The violent death of young Tullamore teacher Ashling Murphy has shocked the entire country. While we can’t influence every factor that leads to men’s violence towards women, as parents, we can help shape our boys’ attitudes
Ashling Murphy’s murder was shocking and horrifying. The chief suspect in that murder investigation is a man. Perhaps this is no surprise. According to the United Nations Office of Drugs and Crime, 95pc of murders are committed by men. Two hundred and thirty-six women had died violently in Ireland up to 2020, at the hands of men, since Women’s Aid started to record these deaths in 1996.
According to research, there is a complex interplay between individual, relationship, community and societal factors that may lead to gender-based violence against women. You may not be able to directly change or influence some of these factors, but there are some insights from research that might help you to help your son avoid growing into the kind of man who can be violent towards women.
There are two aspects of the socialisation of boys on their journey to manhood that I will focus on in this article. The first aspect is the family circumstances that seem to project some boys into a particular pattern of deviancy. The second aspect is the gender stereotypes that box men into certain attitudes and beliefs about girls and women, and also influence their beliefs about what it is to be a man. I’m focusing on these areas because these are things you can influence as the parent of a boy.
Boys who grow up in a coercive family environment fail to develop good self-regulation and social skills. Boys who are exposed to high levels of stressful family conflict, ineffective but punitive discipline and disengaged parenting, learn to develop their own range of aggressive and coercive behaviour, to try to overcome others’ power or to avoid things they don’t like. This in turn will often lead those children to struggle in school, where they are not liked by their peers (because of “mean” behaviour) and get into trouble frequently. By the time they reach secondary school they are more likely to group together with others like themselves.
What is most interesting is that these groups then tend to reinforce anti-social, violent, aggressive or misogynistic views. One study showed, for example, that teenage boys who talked about any kind of deviant behaviour which got a laugh from their mates, were encouraged to talk more about such deviant behaviour making it more likely to become a norm for the individual which was acted out in increased delinquency in the following two years.

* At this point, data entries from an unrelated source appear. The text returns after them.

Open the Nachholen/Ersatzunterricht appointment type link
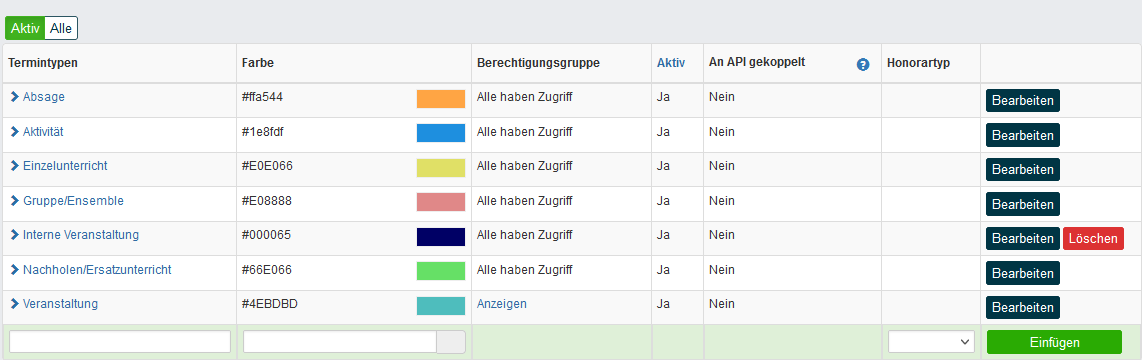This screenshot has width=1142, height=360. [97, 270]
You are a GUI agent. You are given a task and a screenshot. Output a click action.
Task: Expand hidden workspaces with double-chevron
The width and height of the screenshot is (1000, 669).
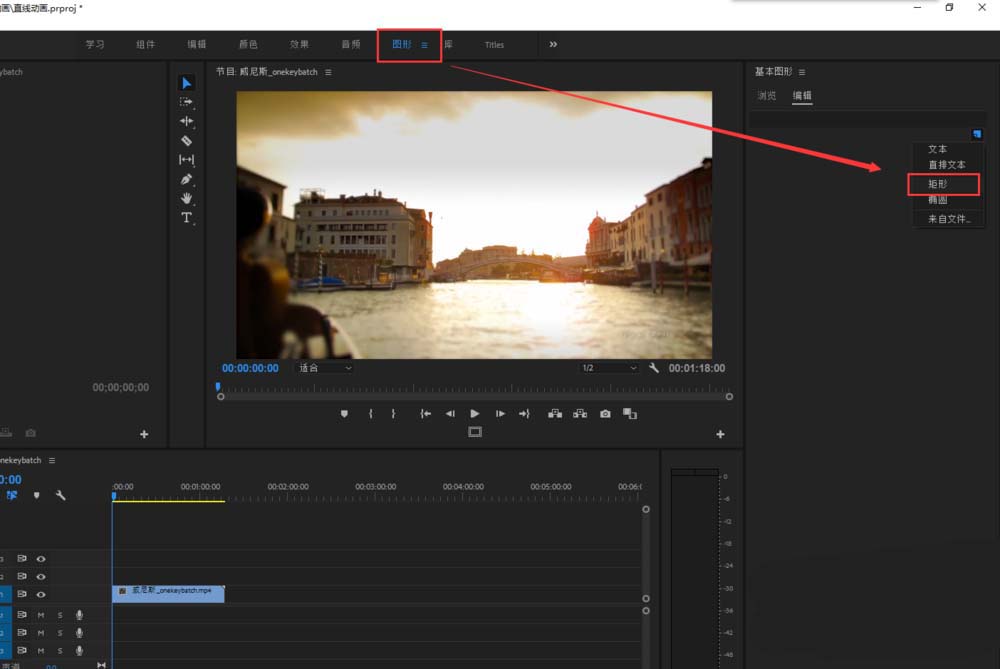553,44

Another study found that the levels of hostile talk about girls and women (derogatory, disrespectful, devaluing talk, or talk endorsing aggressive behaviour towards women), among 17- and 18-year-old boys predicted their actual aggression toward a partner at age 20.
The attitudes that boys and men have about and towards women are predominantly derived from gender stereotypes. Traditional male gender norms still include being tough, being dominant, being divorced from emotions and holding power over women in particular. Female gender norms are more likely to incorporate empathy, sensitivity, devotion and altruism.

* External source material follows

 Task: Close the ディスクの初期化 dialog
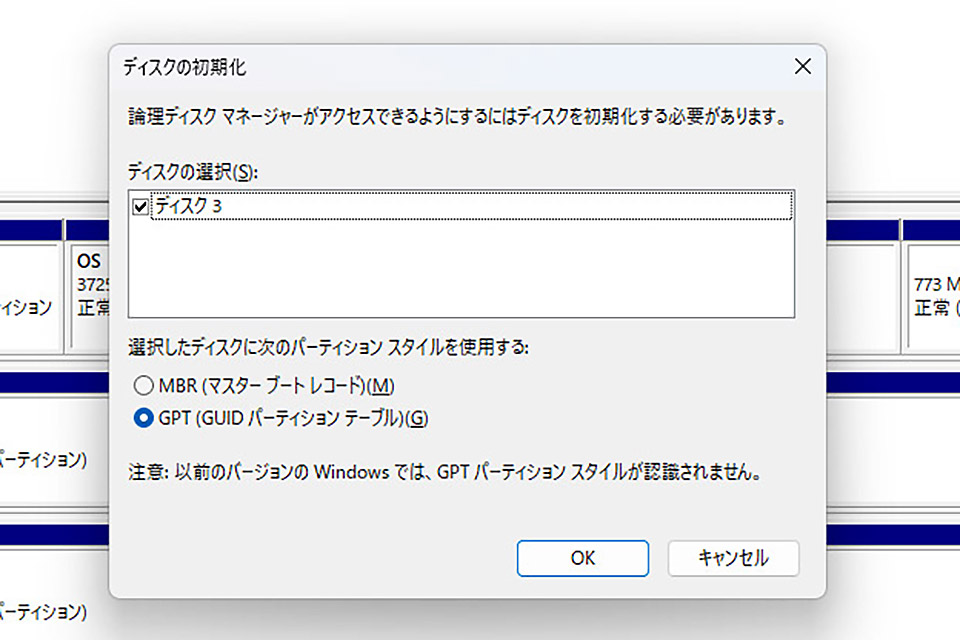[x=801, y=68]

When boys don’t fit these norms, they get strong and repeated messages from peers (and sometimes parents or other adults) to conform to what is expected. “Don’t be a sissy”, “boys don’t cry”, “boys will be boys” (as an excuse for aggressive or violent interactions), “man up”, “he picks on you because he likes you”.
The very same traits of competitiveness or dominance are belittled in girls. For example, boys get told that girls are “bossy” (when they show leadership), or “uptight” (when they resist a challenge to their boundaries), or a “tomboy” (shaming a girl for having the same traits as a boy).
These kinds of stereotypes, that limit both boys and girls, are bound into the fabric of the attitudes that many of us will unknowingly and even unintentionally express.
These stereotypes are what boys need to see and hear us challenge. They need to experience their parents as warm, understanding, emotive and engaged. We cannot parent our boys with threat or violence. We must create home environments that balance high expectations of appropriate behaviour with high levels of appropriate responsiveness to the emotional world of our children.
Boys need to hear other boys and men talk about a breadth of masculinity that stretches way beyond the stereotypes of power, dominance and toughness. Boys need to be surrounded by men who are empathetic so they can learn to use empathy. Boys need to experience compassion from other boys and men so that they can be compassionate.
If we are to address gender-based violence in memory of all women killed by men, we must actively socialise boys to be respectful, considerate, responsible, emotionally attuned, and equal in their views and actions.